Top of Data shown

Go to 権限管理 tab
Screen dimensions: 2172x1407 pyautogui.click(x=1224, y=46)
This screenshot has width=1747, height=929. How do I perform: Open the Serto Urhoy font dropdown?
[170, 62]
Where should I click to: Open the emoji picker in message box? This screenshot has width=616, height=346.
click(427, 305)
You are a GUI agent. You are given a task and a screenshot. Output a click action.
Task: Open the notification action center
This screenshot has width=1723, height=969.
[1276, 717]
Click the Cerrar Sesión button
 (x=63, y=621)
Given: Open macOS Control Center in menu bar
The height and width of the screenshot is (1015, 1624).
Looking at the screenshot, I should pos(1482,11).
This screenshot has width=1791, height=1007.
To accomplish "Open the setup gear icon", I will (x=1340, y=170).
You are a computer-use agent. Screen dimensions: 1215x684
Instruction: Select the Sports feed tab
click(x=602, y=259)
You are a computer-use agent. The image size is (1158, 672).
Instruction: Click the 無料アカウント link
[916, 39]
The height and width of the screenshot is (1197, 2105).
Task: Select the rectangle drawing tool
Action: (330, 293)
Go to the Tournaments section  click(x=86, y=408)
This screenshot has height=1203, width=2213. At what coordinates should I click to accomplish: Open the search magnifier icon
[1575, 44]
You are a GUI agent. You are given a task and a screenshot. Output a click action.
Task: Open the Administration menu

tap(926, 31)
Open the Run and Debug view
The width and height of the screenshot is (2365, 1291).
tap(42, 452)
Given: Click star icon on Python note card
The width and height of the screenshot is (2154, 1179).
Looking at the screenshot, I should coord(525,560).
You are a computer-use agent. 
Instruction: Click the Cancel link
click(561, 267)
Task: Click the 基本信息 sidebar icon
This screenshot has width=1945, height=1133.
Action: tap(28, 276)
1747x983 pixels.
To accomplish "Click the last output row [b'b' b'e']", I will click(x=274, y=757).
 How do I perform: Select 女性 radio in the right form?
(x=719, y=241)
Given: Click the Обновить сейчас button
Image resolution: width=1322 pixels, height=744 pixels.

Bottom of Data shown

Among the lines above, find the one with "This screenshot has width=1945, height=1133." and the one with "Given: Click the Обновить сейчас button". Quote both and everything between them, exactly.

This screenshot has width=1945, height=1133.
Action: tap(28, 276)
1747x983 pixels.
To accomplish "Click the last output row [b'b' b'e']", I will click(x=274, y=757).
 How do I perform: Select 女性 radio in the right form?
(x=719, y=241)
Given: Click the Обновить сейчас button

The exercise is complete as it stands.